We present WARDER to refine CUSTODES's cell clustering based on validity properties, and experimental results show that WARDER improves the precision by 20.7% on average or reach 100% for 79.8% worksheets on cell clustering, which contributes to a precision improvement of 23.1% for defect detection.

WARDER also exhibits satisfactory results, against other spreadsheet defect detection techniques, and on another large-scale spreadsheet corpus VEnron2.

Sample

True positives for spreadsheet defect detection techniques

We study the intersections of reported true positives between four spreadsheet detection techniques.

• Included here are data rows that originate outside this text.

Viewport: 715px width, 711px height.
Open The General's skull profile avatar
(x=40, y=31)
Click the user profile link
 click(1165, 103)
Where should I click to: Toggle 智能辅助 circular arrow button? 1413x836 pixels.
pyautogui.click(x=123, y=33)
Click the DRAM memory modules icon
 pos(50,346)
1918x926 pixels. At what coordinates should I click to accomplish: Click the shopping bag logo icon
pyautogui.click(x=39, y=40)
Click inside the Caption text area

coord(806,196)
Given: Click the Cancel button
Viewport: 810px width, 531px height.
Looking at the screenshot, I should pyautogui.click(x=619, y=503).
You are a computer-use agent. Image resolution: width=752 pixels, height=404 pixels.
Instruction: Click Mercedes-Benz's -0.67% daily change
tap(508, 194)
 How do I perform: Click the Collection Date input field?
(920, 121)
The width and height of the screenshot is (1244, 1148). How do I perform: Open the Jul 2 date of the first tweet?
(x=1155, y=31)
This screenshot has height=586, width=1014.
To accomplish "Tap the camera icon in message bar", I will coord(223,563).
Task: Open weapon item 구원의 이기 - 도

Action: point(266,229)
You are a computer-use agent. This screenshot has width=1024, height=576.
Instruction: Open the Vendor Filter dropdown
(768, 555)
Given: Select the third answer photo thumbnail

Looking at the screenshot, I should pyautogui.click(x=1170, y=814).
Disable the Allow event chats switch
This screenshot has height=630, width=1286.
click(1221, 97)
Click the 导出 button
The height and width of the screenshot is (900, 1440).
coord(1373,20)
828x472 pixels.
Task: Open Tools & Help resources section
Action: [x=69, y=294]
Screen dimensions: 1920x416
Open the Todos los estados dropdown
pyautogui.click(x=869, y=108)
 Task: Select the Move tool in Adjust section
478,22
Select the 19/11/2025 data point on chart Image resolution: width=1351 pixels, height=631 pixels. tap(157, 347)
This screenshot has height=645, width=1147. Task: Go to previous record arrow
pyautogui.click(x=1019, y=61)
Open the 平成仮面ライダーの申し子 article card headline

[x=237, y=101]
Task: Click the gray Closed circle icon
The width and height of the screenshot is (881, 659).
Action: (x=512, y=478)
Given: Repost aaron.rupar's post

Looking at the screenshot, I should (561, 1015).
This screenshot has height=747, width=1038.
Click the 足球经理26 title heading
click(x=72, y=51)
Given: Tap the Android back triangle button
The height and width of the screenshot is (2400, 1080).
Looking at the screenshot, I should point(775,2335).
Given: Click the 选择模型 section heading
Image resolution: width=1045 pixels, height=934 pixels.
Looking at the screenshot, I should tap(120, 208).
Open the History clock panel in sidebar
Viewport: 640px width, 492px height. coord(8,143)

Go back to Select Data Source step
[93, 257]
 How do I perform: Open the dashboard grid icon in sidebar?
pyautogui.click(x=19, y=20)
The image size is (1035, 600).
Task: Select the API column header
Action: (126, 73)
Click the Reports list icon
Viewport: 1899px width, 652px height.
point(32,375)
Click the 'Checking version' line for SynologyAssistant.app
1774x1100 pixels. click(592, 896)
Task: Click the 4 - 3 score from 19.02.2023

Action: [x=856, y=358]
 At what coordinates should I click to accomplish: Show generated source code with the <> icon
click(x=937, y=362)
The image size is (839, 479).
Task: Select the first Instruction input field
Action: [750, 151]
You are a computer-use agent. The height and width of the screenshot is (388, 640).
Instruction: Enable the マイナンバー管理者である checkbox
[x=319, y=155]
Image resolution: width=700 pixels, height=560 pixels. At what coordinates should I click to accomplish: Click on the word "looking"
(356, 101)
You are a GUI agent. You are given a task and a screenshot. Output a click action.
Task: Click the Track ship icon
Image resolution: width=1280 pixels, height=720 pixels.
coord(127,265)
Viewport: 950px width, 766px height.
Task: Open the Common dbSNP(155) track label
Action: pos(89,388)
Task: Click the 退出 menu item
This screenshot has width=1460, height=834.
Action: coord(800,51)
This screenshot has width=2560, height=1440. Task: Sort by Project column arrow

In the figure, the yellow ellipse represents the true positives reported by AmCheck, green by CACheck, pink by CUSTODES, and purple by WARDER. Each sub-area represents a specific intersection of reported true positives by two or more techniques.

As a conclusion, WARDER is satisfactory in detecting defects for practical spreadsheets. It achieved the highest precision. Its time cost is a bit high, but comparable to CACheck, and less than its predecessor CUSTODES.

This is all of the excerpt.